Work instructions:
(a) Answer these questions from the Harp-L post about Willie Dixon, one answer per line:
(i) In what kind of publication did the interview with Buddy Guy or BB King appear?
(ii) On whose behalf did Willie Dixon do charity work?
(iii) Why can't the quoted correspondent post to the list?
(b) Quote the Harp-L post word for word, everything from "I'm not currently" down to "do their homework.".

═════ Source passage

[Harp-L] Willie Dixon Controversy

In my earlier statement about Willie Dixon claiming credit for songs he did not write, I assumed that this was commonly known.  I guess not.  My source is from am interview with either Buddy Guy or BB King in a guitar magazine.  I have been tearing my house apart trying to find that issue.  No luck.  Some one who is no longer on Harp-l but check the archives e-mailed me off list.  He confirmed my statements.  He has asked to remain anonymous because, in his words, he doesn't "have any published references to back it up" and knows "that most of the folks on the Harp-l won't accept anything you can't confirm on the internet."  And he really doesn't "have time to defend and justify" his comments.  I looked into this person, he does have the credentials to speak knowledgeably about this.  I will continue to look for sources myself, not to prove myself right, but to prove am not making this up.  I have nothing against Willie Dixon.  He is a great songwriter and producer and the world of music owes him dearly.  He also did some charity work on behalf of blues musicians.  Here is the information from my source:

I'm not currently signed up on the harp-l so I can't post to the 
list, but I occasionally look at the online archives, and I saw your 
note about Dixon.  And you are absolutely right, and the people who 
are disagreeing with you are the ones who need to do their homework.

══════════
═════ Source data

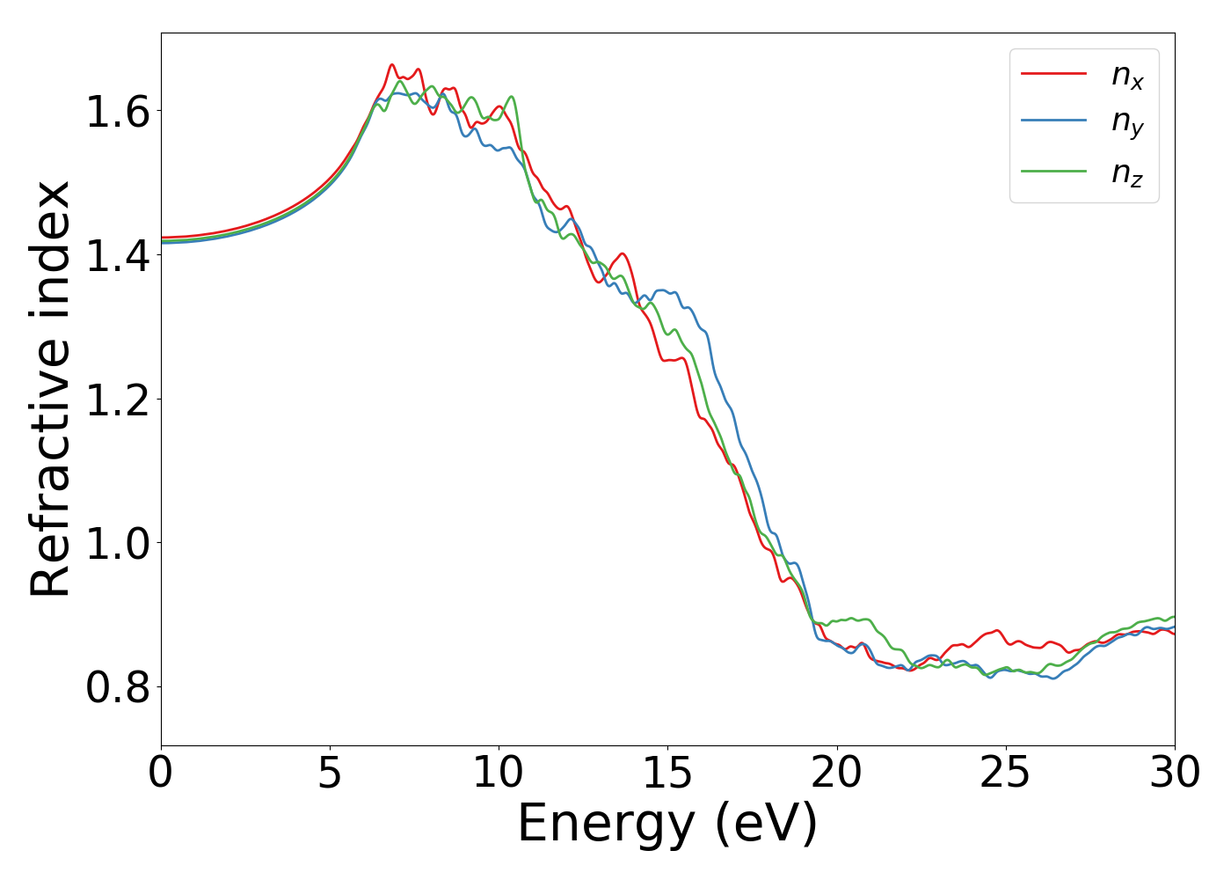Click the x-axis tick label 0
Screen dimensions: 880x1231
click(161, 774)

══════════

Answers provided:
(a)
(i) A guitar magazine.
(ii) Blues musicians.
(iii) He isn't currently signed up on the harp-l.

(b)
I'm not currently signed up on the harp-l so I can't post to the 
list, but I occasionally look at the online archives, and I saw your 
note about Dixon.  And you are absolutely right, and the people who 
are disagreeing with you are the ones who need to do their homework.